For each line below that contains the word "agent", return that line.

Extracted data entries
++++++++++++++++++++
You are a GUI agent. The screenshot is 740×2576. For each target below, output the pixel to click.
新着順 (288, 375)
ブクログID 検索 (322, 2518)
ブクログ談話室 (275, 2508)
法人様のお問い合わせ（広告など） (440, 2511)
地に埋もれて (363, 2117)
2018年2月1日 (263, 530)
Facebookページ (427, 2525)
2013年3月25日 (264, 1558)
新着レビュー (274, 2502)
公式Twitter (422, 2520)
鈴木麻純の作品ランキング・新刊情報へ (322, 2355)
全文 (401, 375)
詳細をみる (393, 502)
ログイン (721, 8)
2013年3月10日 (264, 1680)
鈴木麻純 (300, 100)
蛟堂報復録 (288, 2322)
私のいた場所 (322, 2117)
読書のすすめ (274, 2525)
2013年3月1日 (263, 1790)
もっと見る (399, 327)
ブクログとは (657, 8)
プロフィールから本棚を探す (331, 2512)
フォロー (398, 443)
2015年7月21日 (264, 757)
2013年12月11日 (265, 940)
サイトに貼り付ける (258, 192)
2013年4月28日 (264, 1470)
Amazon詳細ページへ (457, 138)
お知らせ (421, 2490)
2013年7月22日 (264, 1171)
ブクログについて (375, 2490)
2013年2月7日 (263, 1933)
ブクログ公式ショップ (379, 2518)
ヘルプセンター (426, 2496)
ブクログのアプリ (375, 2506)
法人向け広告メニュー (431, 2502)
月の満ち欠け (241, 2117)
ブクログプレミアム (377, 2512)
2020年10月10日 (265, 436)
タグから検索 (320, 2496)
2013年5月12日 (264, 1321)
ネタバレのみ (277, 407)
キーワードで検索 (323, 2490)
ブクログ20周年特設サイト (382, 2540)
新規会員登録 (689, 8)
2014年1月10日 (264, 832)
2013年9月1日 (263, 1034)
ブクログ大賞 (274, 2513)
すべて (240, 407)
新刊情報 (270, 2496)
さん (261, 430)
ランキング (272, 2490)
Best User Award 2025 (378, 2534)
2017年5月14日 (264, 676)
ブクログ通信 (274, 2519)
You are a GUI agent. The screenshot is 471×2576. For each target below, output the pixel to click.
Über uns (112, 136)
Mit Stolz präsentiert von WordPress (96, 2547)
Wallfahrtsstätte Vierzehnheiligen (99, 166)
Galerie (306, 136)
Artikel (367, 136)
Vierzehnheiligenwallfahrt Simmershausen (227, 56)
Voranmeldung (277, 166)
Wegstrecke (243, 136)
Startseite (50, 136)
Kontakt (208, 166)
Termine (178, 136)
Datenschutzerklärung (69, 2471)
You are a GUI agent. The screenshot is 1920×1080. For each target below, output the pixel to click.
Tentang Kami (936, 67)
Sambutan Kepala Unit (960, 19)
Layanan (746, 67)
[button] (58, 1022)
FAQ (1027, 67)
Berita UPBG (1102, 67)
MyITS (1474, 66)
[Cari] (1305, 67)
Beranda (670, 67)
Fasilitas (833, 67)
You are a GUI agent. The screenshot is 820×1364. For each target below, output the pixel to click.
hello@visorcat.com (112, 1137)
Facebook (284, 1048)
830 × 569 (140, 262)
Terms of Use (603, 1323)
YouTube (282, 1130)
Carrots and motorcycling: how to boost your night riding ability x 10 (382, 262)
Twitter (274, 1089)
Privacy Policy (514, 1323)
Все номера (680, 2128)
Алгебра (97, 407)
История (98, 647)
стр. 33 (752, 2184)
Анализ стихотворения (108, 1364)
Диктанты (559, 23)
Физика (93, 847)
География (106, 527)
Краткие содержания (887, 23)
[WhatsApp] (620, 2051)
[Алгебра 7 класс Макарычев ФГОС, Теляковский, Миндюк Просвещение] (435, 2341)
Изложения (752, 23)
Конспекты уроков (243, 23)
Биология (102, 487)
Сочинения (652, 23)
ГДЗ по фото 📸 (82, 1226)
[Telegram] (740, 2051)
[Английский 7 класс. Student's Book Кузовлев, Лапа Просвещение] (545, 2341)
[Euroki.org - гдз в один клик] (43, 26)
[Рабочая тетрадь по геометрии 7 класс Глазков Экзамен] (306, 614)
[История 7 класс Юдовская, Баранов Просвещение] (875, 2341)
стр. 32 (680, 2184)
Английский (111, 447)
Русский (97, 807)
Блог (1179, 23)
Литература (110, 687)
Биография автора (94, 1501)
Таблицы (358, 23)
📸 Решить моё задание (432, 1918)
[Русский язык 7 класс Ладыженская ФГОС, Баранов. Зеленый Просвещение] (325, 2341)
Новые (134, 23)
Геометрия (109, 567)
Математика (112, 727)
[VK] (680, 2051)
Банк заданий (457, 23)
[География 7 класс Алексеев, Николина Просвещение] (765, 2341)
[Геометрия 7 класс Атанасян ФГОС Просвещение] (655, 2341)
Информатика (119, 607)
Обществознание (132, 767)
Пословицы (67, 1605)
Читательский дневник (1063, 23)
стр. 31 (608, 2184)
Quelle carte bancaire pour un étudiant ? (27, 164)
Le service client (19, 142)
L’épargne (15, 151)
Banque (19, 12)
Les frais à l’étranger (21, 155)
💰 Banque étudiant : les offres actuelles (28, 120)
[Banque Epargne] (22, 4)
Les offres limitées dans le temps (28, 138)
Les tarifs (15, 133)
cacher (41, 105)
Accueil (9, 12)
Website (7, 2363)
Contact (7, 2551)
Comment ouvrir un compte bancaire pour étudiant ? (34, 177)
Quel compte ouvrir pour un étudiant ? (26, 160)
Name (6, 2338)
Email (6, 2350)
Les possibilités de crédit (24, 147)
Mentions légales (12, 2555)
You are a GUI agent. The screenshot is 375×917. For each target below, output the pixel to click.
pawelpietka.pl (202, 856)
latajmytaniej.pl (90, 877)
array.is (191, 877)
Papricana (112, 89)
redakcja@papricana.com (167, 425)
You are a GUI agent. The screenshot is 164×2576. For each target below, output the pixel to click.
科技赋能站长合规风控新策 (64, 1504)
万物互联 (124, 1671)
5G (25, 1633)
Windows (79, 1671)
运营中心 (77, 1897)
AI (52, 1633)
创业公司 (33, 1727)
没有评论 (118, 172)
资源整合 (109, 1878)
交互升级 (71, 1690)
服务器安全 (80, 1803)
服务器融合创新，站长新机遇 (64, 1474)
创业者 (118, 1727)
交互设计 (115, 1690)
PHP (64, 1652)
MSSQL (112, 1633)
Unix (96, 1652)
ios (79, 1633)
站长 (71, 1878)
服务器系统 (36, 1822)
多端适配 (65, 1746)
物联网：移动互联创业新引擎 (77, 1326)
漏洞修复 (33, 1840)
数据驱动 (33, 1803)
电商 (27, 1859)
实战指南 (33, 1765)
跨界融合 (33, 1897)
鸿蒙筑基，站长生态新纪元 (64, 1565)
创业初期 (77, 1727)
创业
++++++++++++++++++++
Exercise answer
You are a GUI agent. The screenshot is 740×2576. For each target below, output the pixel to click.
You are a GUI agent. The screenshot is 471×2576. For each target below, output the pixel to click.
You are a GUI agent. The screenshot is 1920×1080. For each target below, output the pixel to click.
You are a GUI agent. The screenshot is 820×1364. For each target below, output the pixel to click.
You are a GUI agent. The screenshot is 375×917. For each target below, output the pixel to click.
You are a GUI agent. The screenshot is 164×2576. For each target below, output the pixel to click.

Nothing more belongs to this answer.